Accelerating Restore and Garbage Collection in Deduplication-based Backup Systems via Exploiting Historical Information

1. Summary

Motivation of this paper

• Motivation

1. The identification of valid chunks is cumbersome and the merging operation is the most time-consuming phase in garbage collection.

identify valid chunks and the containers holding only a few valid chunks.

Merging operation: copy the valid chunks in the identified containers to new containers, then the identified containers are reclaimed.

most time-consuming phase in garbage collection.

2. Most of current approaches rewrite chunks belong to out-of-order containers, which limit their gains in restore performance and garbage collection efficiency.

• Observation

  • reducing sparse containers is important to address the fragmentation problem.
  • two consecutive backups are very similar, and thus historical information collected during the backup is very useful to improve the next backup.

Method name

• Fragmentation Classification fragmentation come in two categories:

sparse containers out-of-order containers

1. Sparse containers it defines container utilization for a backup as the fraction of its chunks referenced by the backup.

define a threshold, if the utilization is smaller than the predefined threshold, regard it as a sparse container. reduce sparse containers can improve the restore performance.

2. Out-of-order container A container is accessed many times intermittently during a restore, it considers it as an out-of-order container for the restore.

cause by the self-referred chunk. reduce the restore performance if the cache size is smaller that the cache threshold have no negative impact on garbage collection

• Key question How to reduce sparse containers becomes the key problem.

Observation: sparse containers of the backup remain sparse in the next backup.

• System architecture Use a data structure to track all containers:

(container's ID, current utilization, pointer)

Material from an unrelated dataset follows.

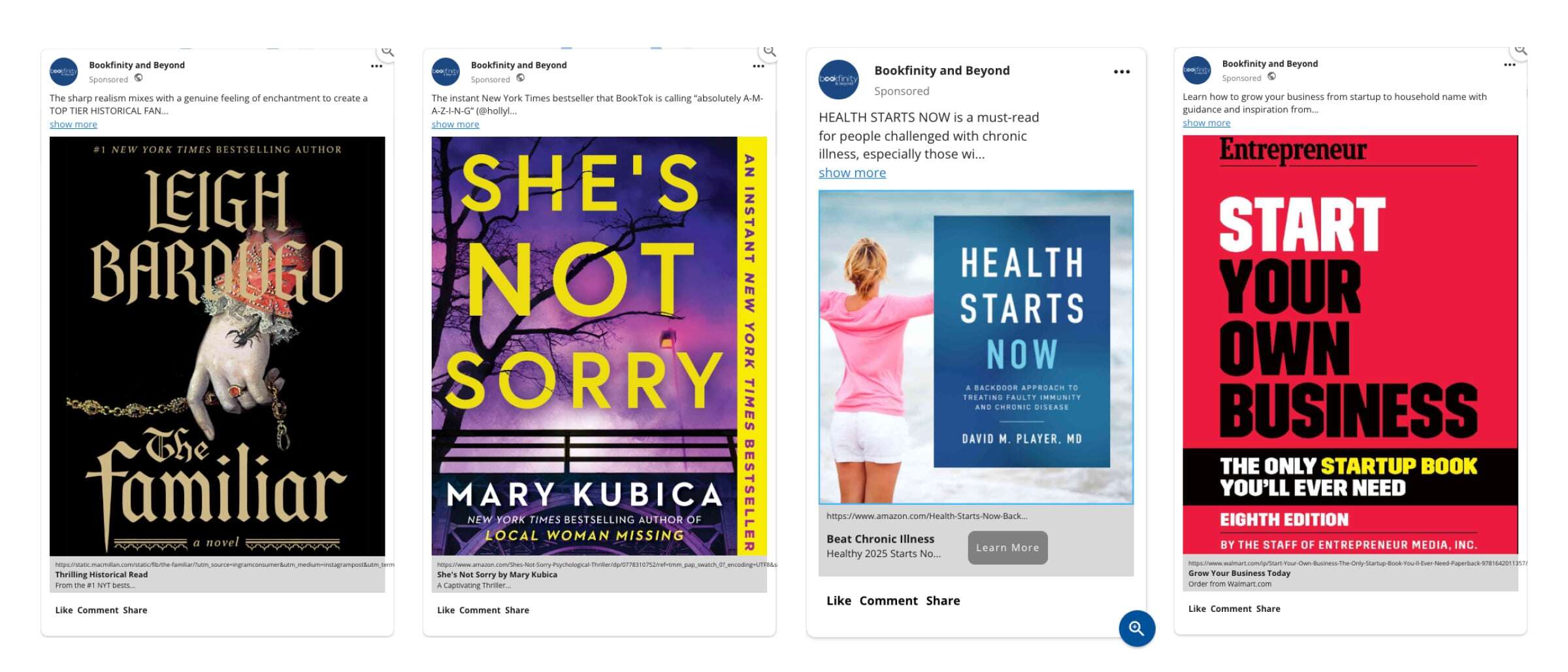Click the Learn More button
1568x672 pixels.
1007,548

• History-aware rewriting algorithm Idea: rewrites all duplicate chunks in the inherited sparse containers. The effect depends on how many backups it needs to retain?

• Optimal restore cache Use Belady's optimal replacement cache

need to know the future access pattern

Collect access pattern information during the backup

since the sequence of reading chunks during the restore is just the same as the sequence of writing them during a backup. record the container ID

• Container-Marker Algorithm HAR naturally accelerates expirations of sparse containers and thus the merging is no longer necessary.

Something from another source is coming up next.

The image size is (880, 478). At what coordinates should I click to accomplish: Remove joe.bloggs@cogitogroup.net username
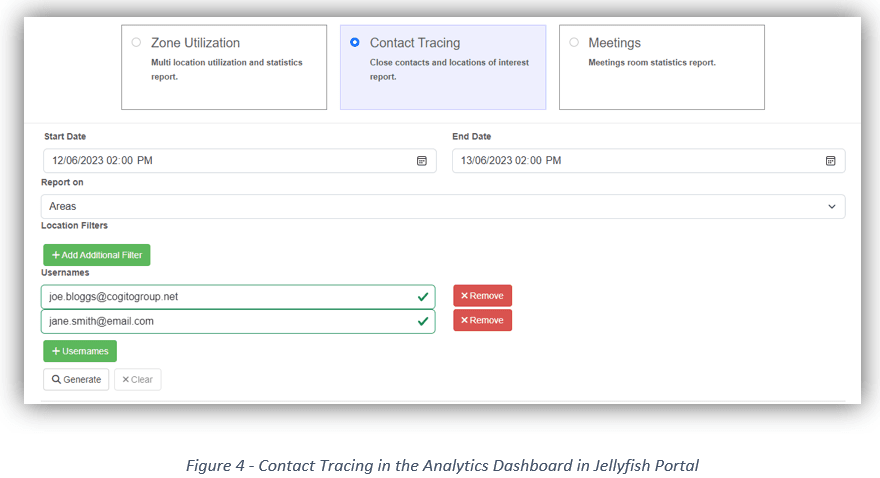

For each container, CMA maintains a dataset list that records IDs of the datasets referring to the container. If a container's list is empty, the container can be reclaimed.

Implementation and Evaluation

• Dataset:

  • VMDK, Linux, synthetic dataset

• Metric

1. average utilization
2. deduplication ratio: outperform CBR and CAP in terms of backup performance.
3. restore performance: speed factor
4. garbage collection: reference management overhead, valid containers
5. varying the utilization threshold: deduplication ratio, restore performance

2. Strength (Contributions of the paper)

1. this paper classifies the fragmentation into two categories: out-of-order and sparse containers.

out-of-order containers reduce restore performance. sparse containers: reduce both restore performance and garbage collection efficiency.

2. it proposes History-Aware Rewriting algorithm (HAR) to accurately identify and reduce sparse containers.
3. it also proposes Container-Marker algorithm (CMA) to reduce the metadata overhead of garbage collection.

identifies valid containers instead of valid chunks in garbage collection.

3. Weakness (Limitations of the paper)

4. Some Insights

1. The key of HAR is to maintain high utilizations of containers.
2. In GC, the reference management is the key requirement, and HAR manages the reference in container level instead of chunk level.